→ **What needs to be done**: Reproduce each of the following items word for word.

Word and element pointing items
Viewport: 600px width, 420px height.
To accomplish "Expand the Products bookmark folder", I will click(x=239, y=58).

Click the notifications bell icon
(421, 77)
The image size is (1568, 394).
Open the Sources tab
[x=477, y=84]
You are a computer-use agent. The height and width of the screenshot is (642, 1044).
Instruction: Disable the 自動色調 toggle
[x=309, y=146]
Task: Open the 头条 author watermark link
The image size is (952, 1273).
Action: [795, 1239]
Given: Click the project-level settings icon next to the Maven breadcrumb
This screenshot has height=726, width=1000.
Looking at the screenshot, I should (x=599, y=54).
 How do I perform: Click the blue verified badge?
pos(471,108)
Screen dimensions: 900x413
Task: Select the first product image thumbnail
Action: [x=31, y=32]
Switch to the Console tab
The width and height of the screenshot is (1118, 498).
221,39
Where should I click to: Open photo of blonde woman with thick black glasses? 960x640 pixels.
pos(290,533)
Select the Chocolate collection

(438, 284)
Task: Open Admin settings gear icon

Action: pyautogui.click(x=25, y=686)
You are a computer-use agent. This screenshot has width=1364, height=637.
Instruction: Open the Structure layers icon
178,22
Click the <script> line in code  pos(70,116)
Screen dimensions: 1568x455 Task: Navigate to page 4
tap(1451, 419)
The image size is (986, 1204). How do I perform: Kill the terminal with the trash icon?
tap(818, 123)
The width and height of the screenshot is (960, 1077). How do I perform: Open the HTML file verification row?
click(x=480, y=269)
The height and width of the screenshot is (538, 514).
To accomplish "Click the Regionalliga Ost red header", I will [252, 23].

→ **Expected answer**:
Viewport: 600px width, 420px height.
To accomplish "Expand the Products bookmark folder", I will click(x=239, y=58).

Click the notifications bell icon
(421, 77)
The image size is (1568, 394).
Open the Sources tab
[x=477, y=84]
You are a computer-use agent. The height and width of the screenshot is (642, 1044).
Instruction: Disable the 自動色調 toggle
[x=309, y=146]
Task: Open the 头条 author watermark link
The image size is (952, 1273).
Action: [795, 1239]
Given: Click the project-level settings icon next to the Maven breadcrumb
This screenshot has height=726, width=1000.
Looking at the screenshot, I should (x=599, y=54).
 How do I perform: Click the blue verified badge?
pos(471,108)
Screen dimensions: 900x413
Task: Select the first product image thumbnail
Action: [x=31, y=32]
Switch to the Console tab
The width and height of the screenshot is (1118, 498).
221,39
Where should I click to: Open photo of blonde woman with thick black glasses? 960x640 pixels.
pos(290,533)
Select the Chocolate collection

(438, 284)
Task: Open Admin settings gear icon

Action: pyautogui.click(x=25, y=686)
You are a computer-use agent. This screenshot has width=1364, height=637.
Instruction: Open the Structure layers icon
178,22
Click the <script> line in code  pos(70,116)
Screen dimensions: 1568x455 Task: Navigate to page 4
tap(1451, 419)
The image size is (986, 1204). How do I perform: Kill the terminal with the trash icon?
tap(818, 123)
The width and height of the screenshot is (960, 1077). How do I perform: Open the HTML file verification row?
click(x=480, y=269)
The height and width of the screenshot is (538, 514).
To accomplish "Click the Regionalliga Ost red header", I will [252, 23].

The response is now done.